The relationship of spot market cargo to ocean carriers had till now been one in every of an unpalatable different – to be accessed solely as a final resort if there have been blips in common contract buyer necessities, or as top-up cargo.
However, there was a seismic shift in service technique because the battle to fill ships turned acute in the summertime, reversing the stability from a earlier estimated 75-25 ratio, in favour of contract cargo to identify, to a 50-50 degree. In truth, one service informed The Loadstar in July that just about its total allocation on a selected voyage from Asia to North Europe had been sourced from the spot market.
Shippers that had signed annual contracts now started demanding conferences with carriers to renegotiate the phrases, pointing to the truth that spot charges had been significantly under contract charges and that they had been being provided less expensive charges by different carriers – usually from inside the similar alliance.
Unsurprisingly each contract and spot freight charges headed south at a fast tempo, with month-to-month GRIs by carriers being largely ignored available in the market.
Nonetheless, most carriers managed to carry onto sufficient income and had been capable of lower prices on the similar time to document a worthwhile first-half consequence. They anticipated the deteriorating returns to be turned through the peak season.
Unfortunately for the container traces plying the Asia-Europe routes the 2015 peak season proved a really damp squib. The writing was on the wall fairly rapidly: except capability was withdrawn the one manner was down for freight charges that approached document lows.
The downhill velocity of service fortunes within the third quarter was dramatic: Maersk Line reported that its internet revenue had crashed by an enormous 61% through the interval, to $264m versus $685m the yr earlier than. The Danish service was obliged, not solely to situation a revenue warning, however to announce quite a lot of emergency measures, together with the discount of greater than 4,000 workers worldwide – over 15% of its land-based workforce.
Furthermore, the cascading of larger ships onto different trades which didn’t want the additional capability had a detrimental influence, ruining many beforehand worthwhile routes for carriers and additional denting common charges.
Increasingly, month-to-month GRIs had been ignored by shippers, and typically even by the very carriers that had proposed them. Ridiculous as it might now appear, some carriers introduced a cumulative whole of over $12,000 per teu of GRIs over the course of 2015!
With power price erosion and GRIs failing to stay, carriers introduced growing numbers of blanked sailings and momentary service suspensions. But it was too little and too late, and extra just lately bigger ships have succumbed to being idled, together with one in every of Maersk Line’s Triple-Es.
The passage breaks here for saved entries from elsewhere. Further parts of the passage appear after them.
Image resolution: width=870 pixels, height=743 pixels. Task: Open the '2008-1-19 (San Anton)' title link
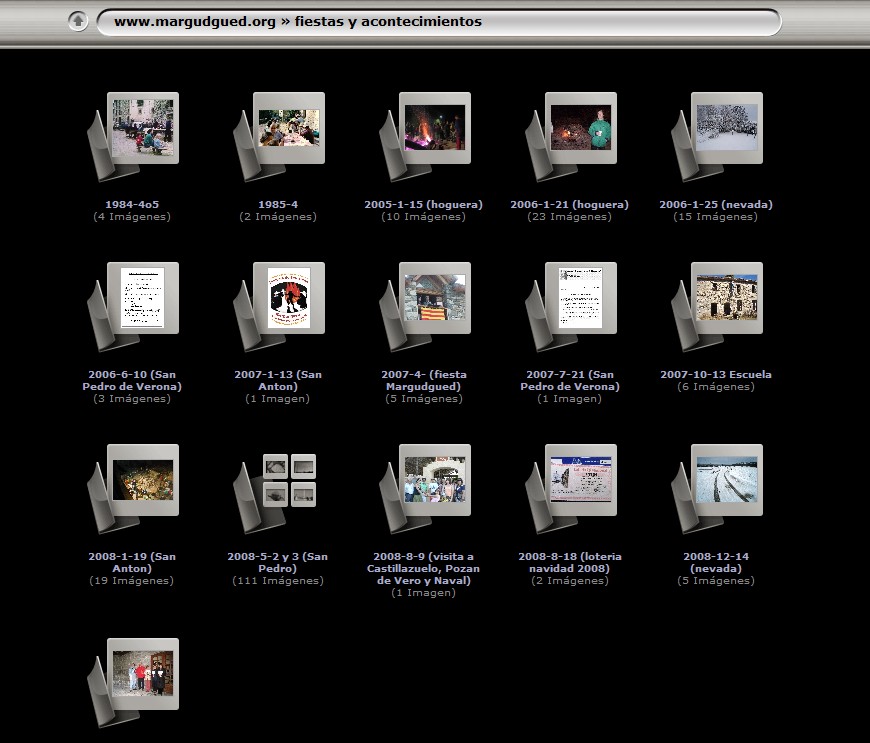coord(132,563)
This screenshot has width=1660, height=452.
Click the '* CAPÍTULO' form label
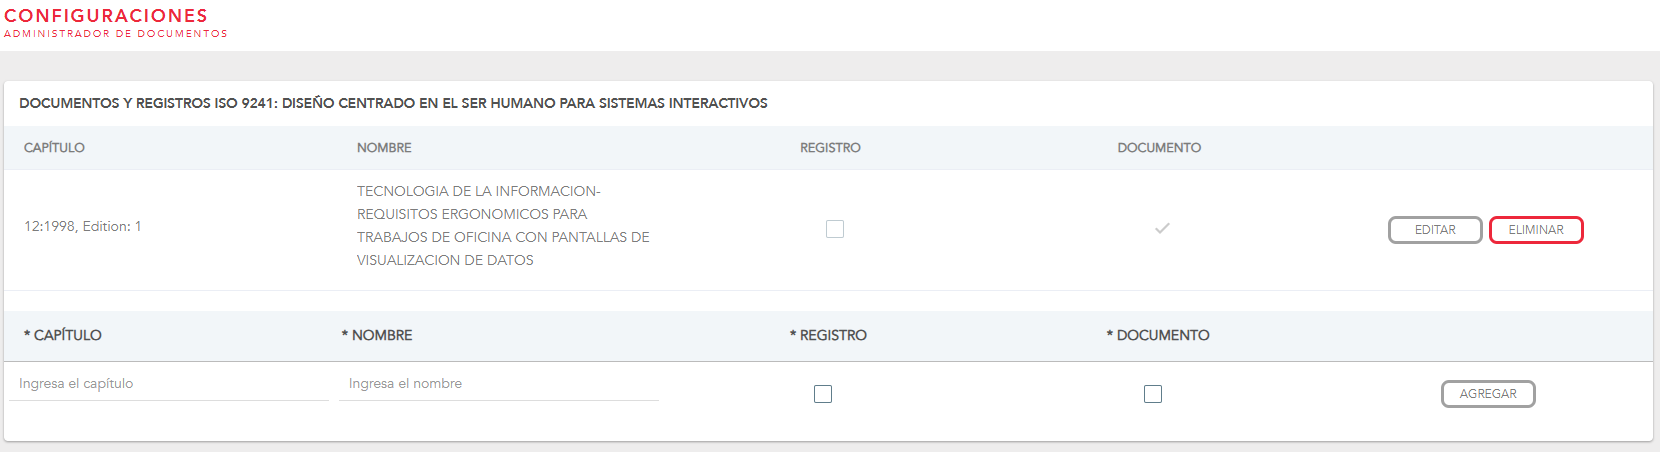click(63, 335)
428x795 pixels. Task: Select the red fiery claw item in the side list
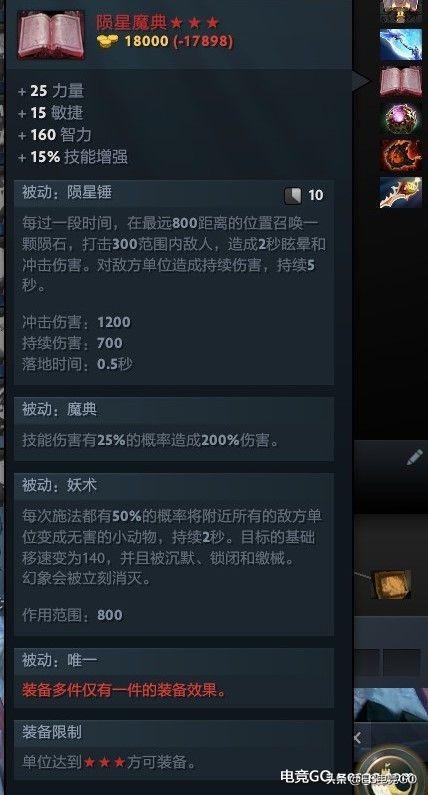point(401,155)
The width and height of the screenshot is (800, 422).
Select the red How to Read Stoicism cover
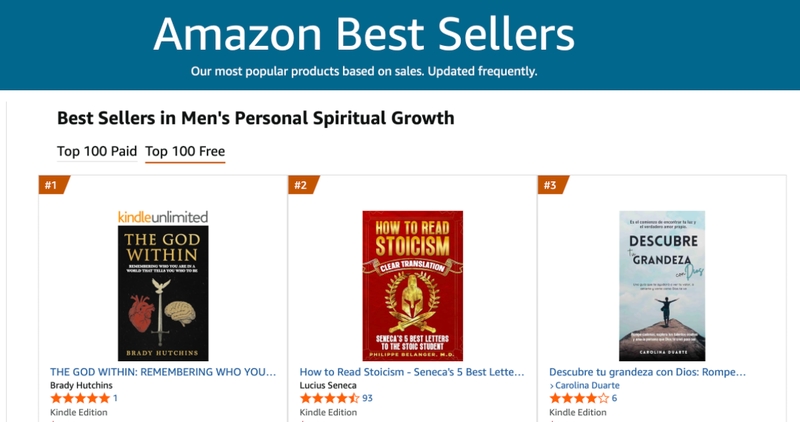point(412,285)
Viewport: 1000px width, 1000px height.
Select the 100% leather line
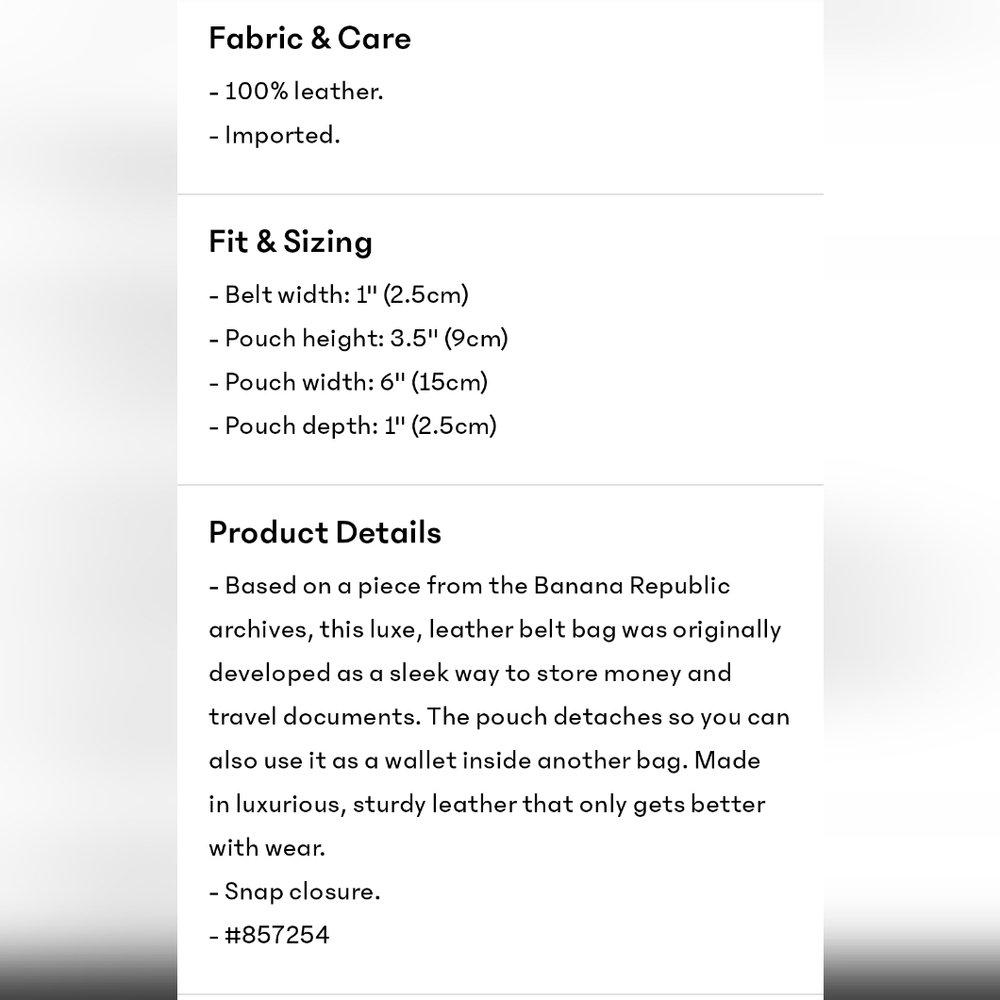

The parlous state of the container liner trade within the second half has resulted within the merger plans of the 2 Chinese state-owned container traces and the proposed acquisition of APL by CMA CGM. However, if, after these restructures are accomplished, the identical variety of ships is deployed on companies then it’s tough to see how prospects might be any higher for carriers within the new yr.
Nevertheless, containers will nonetheless should be moved all over the world in 2016, and for the fittest and most considered carriers it’s a query of toughing it out till restoration comes.
It goes with out saying that it’s within the pursuits of carriers and shippers, in addition to all stakeholders within the trade that 2016 doesn’t see a repeat of the acute volatility we now have seen this yr.